Task requirements
Print the lines of the material below from the line containing "Task: Open the store settings gear icon" to the line containing "Looking at the", including both, with no changes.

Records supplied
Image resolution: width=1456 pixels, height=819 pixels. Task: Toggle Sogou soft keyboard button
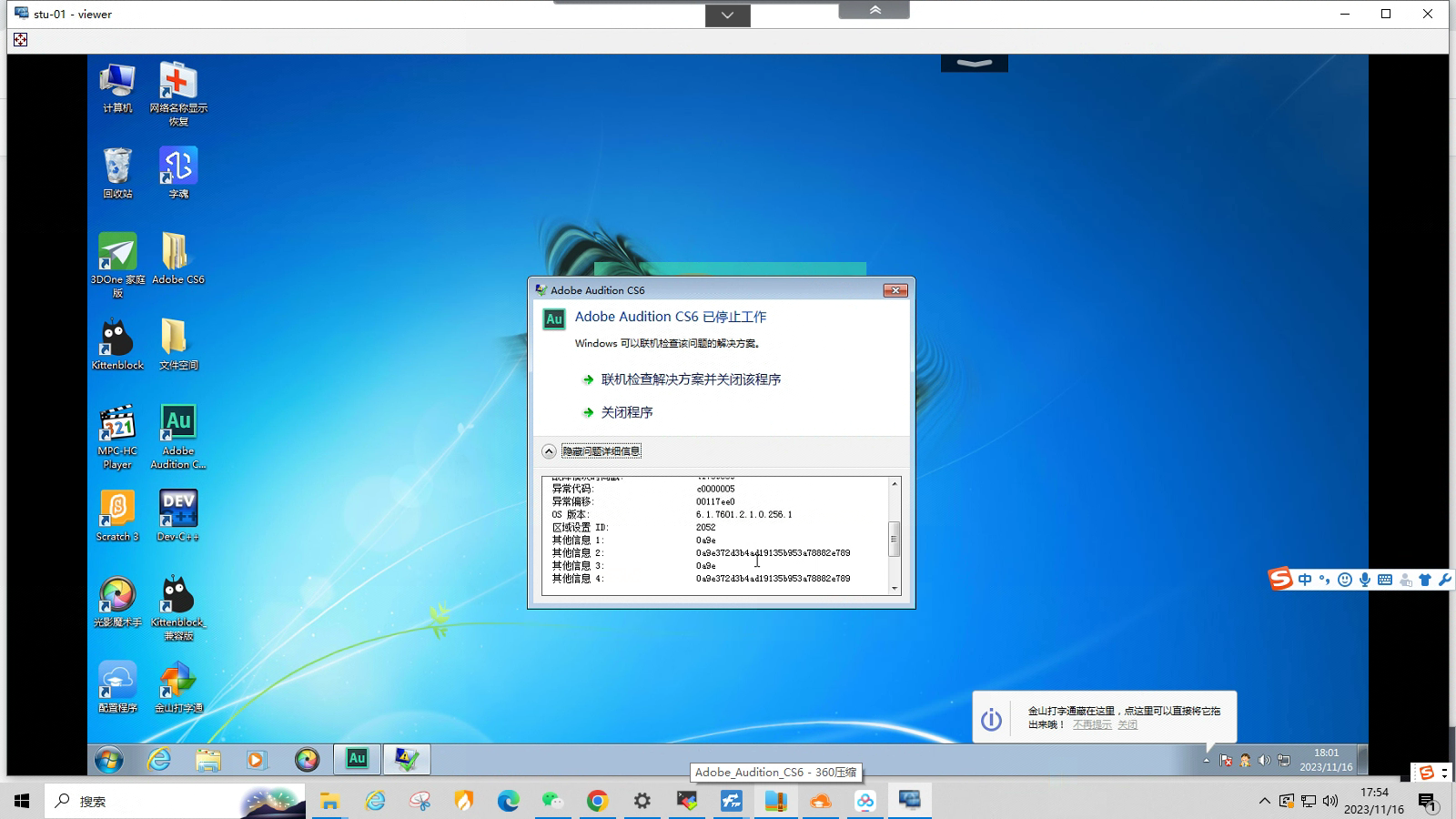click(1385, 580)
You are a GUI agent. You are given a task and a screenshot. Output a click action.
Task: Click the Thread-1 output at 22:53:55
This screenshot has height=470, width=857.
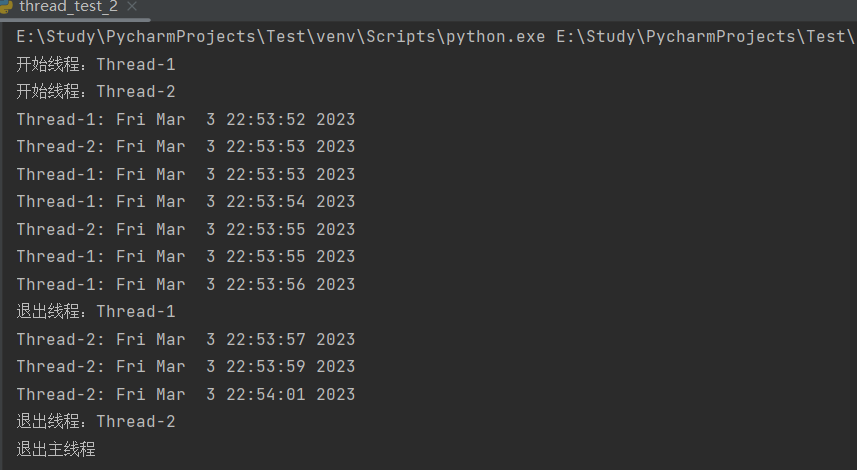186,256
==
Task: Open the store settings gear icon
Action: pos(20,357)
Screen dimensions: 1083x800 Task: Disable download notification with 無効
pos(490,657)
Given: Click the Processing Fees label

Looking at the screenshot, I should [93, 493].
...
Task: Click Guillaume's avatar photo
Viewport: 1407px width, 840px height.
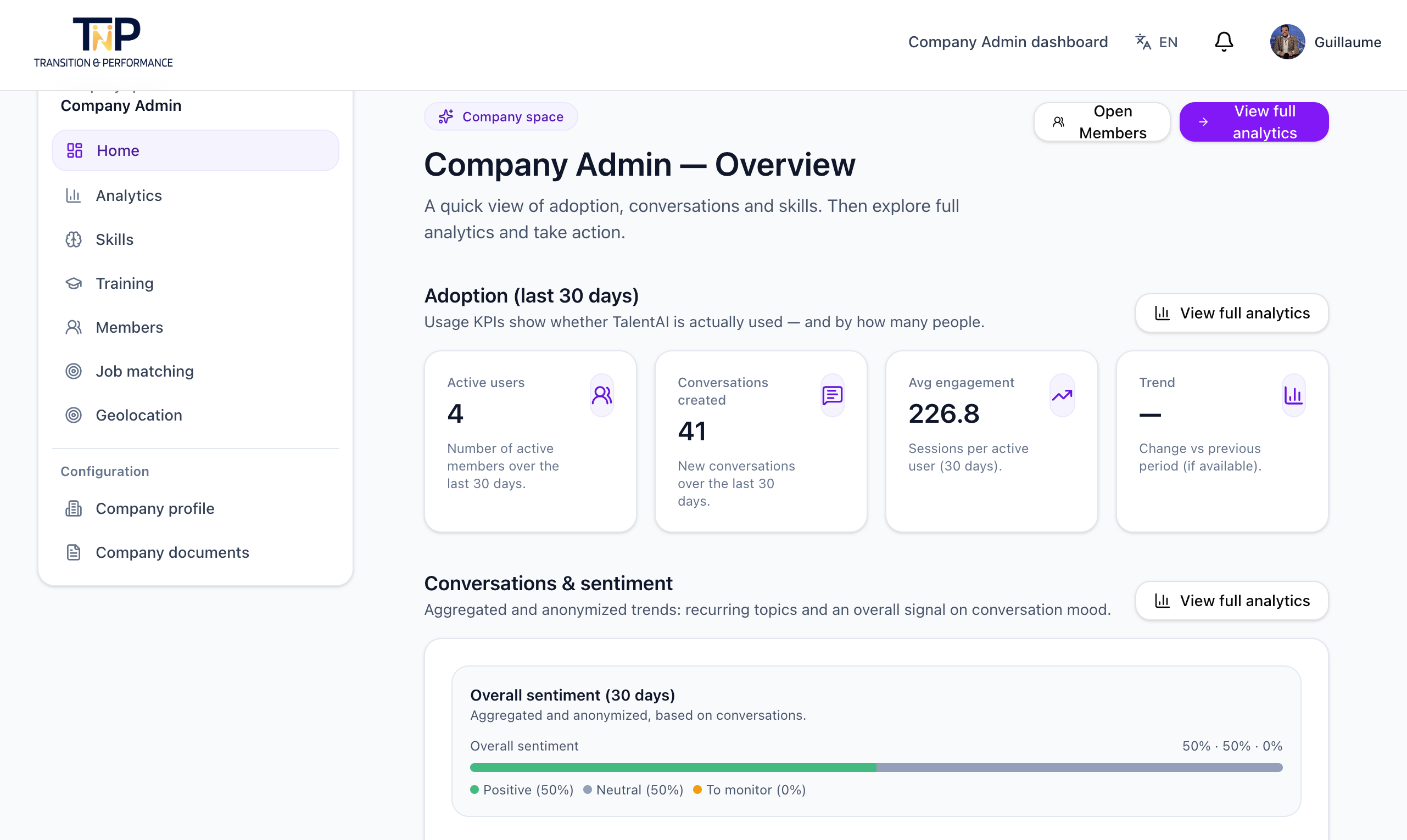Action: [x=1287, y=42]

Exercise output
Task: Open the store settings gear icon
Action: pos(20,357)
Screen dimensions: 1083x800 Task: Disable download notification with 無効
pos(490,657)
Given: Click the Processing Fees label

Looking at the screenshot, I should [93, 493].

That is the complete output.